┌─ 原文

54連作のうちの4枚のテーマを白虎隊にしようと思って、描いてる時にちょっとした疑問が2つ湧いてきた。
白虎隊の少年たちは体力の消耗も激しかったため、切腹するよりも喉を突いたり掻き切ったりする自刃を選んだ者も多かっただろうと言われている。自刃者中の唯一の生存者飯沼貞吉の証言を事細かに思い出すことはできないが、飯沼本人も切腹ではなく短刀で喉を突いている。
1つめの疑問は、切腹したにせよ自刃したにせよ洋装の軍服(完全に和装の者もいたかもしれないが)をどんな風に寛げて、または脱いで、行ったんだろう?ということ。和装ならともかく着なれない洋装の軍服をどう捌いたんだろうか?
24年前の日テレ版「白虎隊」では黒い軍服の上から腹に刀を突き立てている。喉を掻き切る場合も服を肌蹴たりすることがない。3年前のテレ朝版「白虎隊」では軍服を寛げ胸から腹を露わにして切腹している。
切腹・自刃する時、もろ肌脱ぎになれば洋服が邪魔になる心配が全くないだろう。和装でももろ肌脱ぎになることもあるから不自然ではないし。

└─
┌─ 記録データ

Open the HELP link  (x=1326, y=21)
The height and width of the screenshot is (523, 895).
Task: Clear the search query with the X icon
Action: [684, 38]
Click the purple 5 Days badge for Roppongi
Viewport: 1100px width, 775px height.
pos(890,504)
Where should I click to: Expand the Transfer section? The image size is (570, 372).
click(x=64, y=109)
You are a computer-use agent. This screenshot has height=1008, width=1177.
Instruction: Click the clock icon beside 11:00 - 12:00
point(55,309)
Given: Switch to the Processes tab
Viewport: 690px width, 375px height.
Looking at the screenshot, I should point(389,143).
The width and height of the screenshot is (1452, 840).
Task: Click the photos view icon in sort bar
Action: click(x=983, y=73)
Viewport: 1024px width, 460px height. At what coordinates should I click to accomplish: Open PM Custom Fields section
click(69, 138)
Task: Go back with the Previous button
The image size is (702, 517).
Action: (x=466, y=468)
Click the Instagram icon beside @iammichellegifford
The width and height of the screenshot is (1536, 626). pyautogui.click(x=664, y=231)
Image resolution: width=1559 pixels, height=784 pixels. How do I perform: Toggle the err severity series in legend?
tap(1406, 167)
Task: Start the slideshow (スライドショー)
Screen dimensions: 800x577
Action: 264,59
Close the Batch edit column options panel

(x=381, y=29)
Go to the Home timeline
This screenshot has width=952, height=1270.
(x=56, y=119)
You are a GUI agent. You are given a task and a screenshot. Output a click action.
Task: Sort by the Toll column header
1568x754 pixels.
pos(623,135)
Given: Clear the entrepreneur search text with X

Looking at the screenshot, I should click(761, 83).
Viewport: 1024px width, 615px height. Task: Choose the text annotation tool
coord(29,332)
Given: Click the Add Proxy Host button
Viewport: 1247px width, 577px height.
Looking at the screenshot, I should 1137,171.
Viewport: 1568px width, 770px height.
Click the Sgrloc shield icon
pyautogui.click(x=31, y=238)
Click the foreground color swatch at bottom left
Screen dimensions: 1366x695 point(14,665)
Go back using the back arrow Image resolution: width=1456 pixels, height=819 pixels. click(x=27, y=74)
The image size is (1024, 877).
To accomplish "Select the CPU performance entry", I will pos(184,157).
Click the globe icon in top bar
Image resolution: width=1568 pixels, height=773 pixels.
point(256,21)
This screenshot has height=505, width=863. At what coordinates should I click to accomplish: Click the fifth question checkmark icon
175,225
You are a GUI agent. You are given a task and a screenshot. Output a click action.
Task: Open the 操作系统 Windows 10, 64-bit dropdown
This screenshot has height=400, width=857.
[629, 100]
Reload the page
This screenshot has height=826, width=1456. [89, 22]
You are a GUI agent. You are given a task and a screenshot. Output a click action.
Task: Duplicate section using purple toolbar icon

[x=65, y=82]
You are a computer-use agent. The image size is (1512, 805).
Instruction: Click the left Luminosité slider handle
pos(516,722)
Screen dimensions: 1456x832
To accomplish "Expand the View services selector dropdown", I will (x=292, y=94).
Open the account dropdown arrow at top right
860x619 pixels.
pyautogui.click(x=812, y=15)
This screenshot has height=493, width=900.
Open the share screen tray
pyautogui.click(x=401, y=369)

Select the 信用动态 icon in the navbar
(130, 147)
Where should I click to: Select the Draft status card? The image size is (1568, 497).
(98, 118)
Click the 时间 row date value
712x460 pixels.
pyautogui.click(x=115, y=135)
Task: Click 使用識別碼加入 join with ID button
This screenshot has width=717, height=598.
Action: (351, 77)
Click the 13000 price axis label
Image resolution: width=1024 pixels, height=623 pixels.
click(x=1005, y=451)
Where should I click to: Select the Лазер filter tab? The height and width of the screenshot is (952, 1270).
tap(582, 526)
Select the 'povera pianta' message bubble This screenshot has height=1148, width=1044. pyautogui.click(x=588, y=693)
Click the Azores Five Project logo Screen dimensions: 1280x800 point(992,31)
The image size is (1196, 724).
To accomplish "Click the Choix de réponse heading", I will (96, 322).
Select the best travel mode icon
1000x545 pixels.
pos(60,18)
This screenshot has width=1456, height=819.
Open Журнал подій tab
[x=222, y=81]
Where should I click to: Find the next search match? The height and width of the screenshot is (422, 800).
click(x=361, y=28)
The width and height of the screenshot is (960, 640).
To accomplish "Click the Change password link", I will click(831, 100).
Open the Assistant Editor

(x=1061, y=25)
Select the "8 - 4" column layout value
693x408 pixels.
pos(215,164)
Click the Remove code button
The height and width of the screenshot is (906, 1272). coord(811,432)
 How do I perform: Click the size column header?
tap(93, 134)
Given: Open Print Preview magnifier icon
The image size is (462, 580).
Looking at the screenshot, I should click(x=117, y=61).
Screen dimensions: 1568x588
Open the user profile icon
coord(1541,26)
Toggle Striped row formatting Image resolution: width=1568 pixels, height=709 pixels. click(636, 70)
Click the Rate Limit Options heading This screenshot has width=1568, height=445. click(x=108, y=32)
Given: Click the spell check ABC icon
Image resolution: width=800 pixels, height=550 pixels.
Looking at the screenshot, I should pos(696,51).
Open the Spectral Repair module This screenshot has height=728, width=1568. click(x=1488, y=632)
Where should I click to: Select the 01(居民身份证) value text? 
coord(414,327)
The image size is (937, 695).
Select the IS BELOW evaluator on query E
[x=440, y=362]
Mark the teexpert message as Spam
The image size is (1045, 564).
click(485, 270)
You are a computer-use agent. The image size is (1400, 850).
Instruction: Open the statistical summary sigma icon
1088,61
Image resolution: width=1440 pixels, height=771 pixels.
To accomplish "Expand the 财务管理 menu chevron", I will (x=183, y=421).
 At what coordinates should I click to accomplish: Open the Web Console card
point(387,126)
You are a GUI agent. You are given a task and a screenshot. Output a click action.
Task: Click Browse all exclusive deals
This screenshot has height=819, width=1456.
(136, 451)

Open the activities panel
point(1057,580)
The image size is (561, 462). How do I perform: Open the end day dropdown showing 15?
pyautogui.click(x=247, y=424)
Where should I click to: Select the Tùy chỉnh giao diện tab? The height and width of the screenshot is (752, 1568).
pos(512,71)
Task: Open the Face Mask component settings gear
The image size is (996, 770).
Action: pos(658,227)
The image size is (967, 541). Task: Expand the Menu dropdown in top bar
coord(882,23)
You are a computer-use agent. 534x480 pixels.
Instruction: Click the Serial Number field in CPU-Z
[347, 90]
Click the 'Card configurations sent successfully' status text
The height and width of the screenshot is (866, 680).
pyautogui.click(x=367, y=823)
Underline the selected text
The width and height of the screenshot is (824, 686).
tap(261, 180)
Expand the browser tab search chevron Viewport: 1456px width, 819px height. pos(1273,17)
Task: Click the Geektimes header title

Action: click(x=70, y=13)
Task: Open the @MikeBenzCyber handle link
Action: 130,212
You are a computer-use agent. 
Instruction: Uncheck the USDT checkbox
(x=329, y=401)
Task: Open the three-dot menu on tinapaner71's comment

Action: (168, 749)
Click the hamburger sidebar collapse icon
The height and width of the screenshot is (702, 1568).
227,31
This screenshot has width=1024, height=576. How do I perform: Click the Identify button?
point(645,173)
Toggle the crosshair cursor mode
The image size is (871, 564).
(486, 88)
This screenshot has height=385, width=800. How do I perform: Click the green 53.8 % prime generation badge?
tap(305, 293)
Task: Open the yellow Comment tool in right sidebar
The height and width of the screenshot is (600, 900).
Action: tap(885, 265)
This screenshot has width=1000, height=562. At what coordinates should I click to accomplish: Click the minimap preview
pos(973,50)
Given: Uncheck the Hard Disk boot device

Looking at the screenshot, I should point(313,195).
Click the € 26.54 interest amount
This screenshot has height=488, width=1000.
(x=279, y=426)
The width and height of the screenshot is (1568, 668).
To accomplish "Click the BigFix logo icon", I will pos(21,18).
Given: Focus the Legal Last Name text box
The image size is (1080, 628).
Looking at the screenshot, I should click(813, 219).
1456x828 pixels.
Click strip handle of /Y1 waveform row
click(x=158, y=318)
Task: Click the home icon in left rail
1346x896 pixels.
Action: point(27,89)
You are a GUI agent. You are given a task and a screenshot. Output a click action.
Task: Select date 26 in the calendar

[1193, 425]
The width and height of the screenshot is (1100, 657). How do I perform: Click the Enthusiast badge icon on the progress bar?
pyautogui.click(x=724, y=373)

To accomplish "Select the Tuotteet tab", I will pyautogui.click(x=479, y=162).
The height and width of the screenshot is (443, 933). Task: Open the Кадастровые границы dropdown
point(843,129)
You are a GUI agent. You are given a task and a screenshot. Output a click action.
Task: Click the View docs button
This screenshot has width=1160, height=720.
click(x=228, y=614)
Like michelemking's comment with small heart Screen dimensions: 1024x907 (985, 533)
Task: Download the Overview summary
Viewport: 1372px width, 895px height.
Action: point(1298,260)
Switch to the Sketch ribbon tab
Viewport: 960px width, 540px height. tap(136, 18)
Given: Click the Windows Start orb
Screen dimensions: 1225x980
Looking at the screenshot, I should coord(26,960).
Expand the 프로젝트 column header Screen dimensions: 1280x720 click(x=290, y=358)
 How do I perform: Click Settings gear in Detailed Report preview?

└─

(作業指示)
1 – 原文によると、自刃した者の中で唯一生き残ったのは誰ですか。
2 – 原文のうち、「54連作のうちの4枚のテーマ」を含む語句で始まり「腹を露わにして切腹している。」で終わる部分を、一字一句違えずに抜き出してください。

(想定される出力)
1 – 飯沼貞吉です。

2 –
54連作のうちの4枚のテーマを白虎隊にしようと思って、描いてる時にちょっとした疑問が2つ湧いてきた。
白虎隊の少年たちは体力の消耗も激しかったため、切腹するよりも喉を突いたり掻き切ったりする自刃を選んだ者も多かっただろうと言われている。自刃者中の唯一の生存者飯沼貞吉の証言を事細かに思い出すことはできないが、飯沼本人も切腹ではなく短刀で喉を突いている。
1つめの疑問は、切腹したにせよ自刃したにせよ洋装の軍服(完全に和装の者もいたかもしれないが)をどんな風に寛げて、または脱いで、行ったんだろう?ということ。和装ならともかく着なれない洋装の軍服をどう捌いたんだろうか?
24年前の日テレ版「白虎隊」では黒い軍服の上から腹に刀を突き立てている。喉を掻き切る場合も服を肌蹴たりすることがない。3年前のテレ朝版「白虎隊」では軍服を寛げ胸から腹を露わにして切腹している。